9. Il ne résulte pas de l’instruction que les dispositions en vigueur à la date de l’arrêté annulé ou la situation de fait à la date du présent jugement feraient obstacle à la délivrance du permis de construire sollicité par la société ADN Muret 10105. Par suite, il y a lieu d’enjoindre au maire de la commune de Muret de délivrer le permis de construire sollicité par la société pétitionnaire dans un délai de deux mois à compter de la notification du présent jugement.

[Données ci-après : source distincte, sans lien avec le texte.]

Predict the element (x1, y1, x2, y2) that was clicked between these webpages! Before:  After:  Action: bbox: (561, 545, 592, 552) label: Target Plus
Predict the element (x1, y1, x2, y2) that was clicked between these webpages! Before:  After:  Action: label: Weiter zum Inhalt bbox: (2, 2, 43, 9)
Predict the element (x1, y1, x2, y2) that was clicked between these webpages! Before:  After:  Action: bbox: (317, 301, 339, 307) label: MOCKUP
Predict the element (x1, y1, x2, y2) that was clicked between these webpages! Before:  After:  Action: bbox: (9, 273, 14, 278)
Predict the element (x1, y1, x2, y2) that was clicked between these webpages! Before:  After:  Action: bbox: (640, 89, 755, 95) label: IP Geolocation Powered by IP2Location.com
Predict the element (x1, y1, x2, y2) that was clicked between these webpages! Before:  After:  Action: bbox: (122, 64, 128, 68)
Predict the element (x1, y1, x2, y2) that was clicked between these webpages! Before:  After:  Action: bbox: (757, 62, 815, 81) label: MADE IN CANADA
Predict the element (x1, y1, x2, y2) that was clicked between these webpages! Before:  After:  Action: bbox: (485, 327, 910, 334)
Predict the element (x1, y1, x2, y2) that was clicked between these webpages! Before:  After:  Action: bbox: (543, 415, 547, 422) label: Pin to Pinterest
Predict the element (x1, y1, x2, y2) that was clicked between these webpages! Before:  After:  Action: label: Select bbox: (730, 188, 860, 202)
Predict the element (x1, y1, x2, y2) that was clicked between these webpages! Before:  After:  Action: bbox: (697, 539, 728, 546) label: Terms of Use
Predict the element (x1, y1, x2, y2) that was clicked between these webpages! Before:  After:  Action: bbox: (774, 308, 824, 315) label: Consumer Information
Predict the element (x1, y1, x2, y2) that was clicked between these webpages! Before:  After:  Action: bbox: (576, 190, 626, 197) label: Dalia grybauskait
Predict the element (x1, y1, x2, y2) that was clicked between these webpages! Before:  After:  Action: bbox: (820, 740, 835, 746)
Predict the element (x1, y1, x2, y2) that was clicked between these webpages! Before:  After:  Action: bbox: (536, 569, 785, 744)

Sur les frais liés au litige :
10. Les dispositions de l’article L. 761-1 du code de justice administrative font obstacle à ce que soit mise à la charge de la société ADN Muret 10105, qui n’a pas la qualité de partie perdante dans la présente instance, la somme que demande la commune de Muret au titre des frais exposés par elle et non compris dans les dépens. Il y a lieu, en revanche, dans les circonstances de l’espèce, de mettre à la charge de la commune de Muret une somme de 1 500 euros à verser à la société requérante sur le fondement de ces dispositions.
D E C I D E :
Article 1er : L’arrêté attaqué du maire de Muret du 31 juillet 2023 et la décision implicite de rejet du recours gracieux dirigé contre cet arrêté sont annulés.
Article 2 : Il est enjoint au maire de la commune de Muret de délivrer à la société ADN Muret 10105 le permis de construire sollicité dans un délai de deux mois à compter de la notification du présent jugement.
Article 3 : La commune de Muret versera à la société ADN Muret 10105 une somme de 1 500 euros (mille cinq cents euros) au titre de l’article L. 761-1 du code de justice administrative.
Article 4 : Les conclusions de la commune de Muret présentées sur le fondement de l’article L. 761-1 du code de justice administrative sont rejetées.
Article 5 : Le présent jugement sera notifié à la société en nom collectif ADN Muret 10105 et à la commune de Muret.
Délibéré après l’audience du 27 février 2026 à laquelle siégeaient :
Mme Meunier-Garner, présidente,
Mme Michel, première conseillère,
Mme Camorali, conseillère.
Rendu public par mise à disposition au greffe le 11 mars 2026.
La rapporteure,
L. MICHEL
La présidente,
M.-O. MEUNIER-GARNER
La greffière,
B. RODRIGUEZ
La République mande et ordonne au préfet de la Haute-Garonne, en ce qui le concerne ou à tous commissaires de justice à ce requis en ce qui concerne les voies de droit commun contre les parties privées, de pourvoir à l’exécution de la présente décision.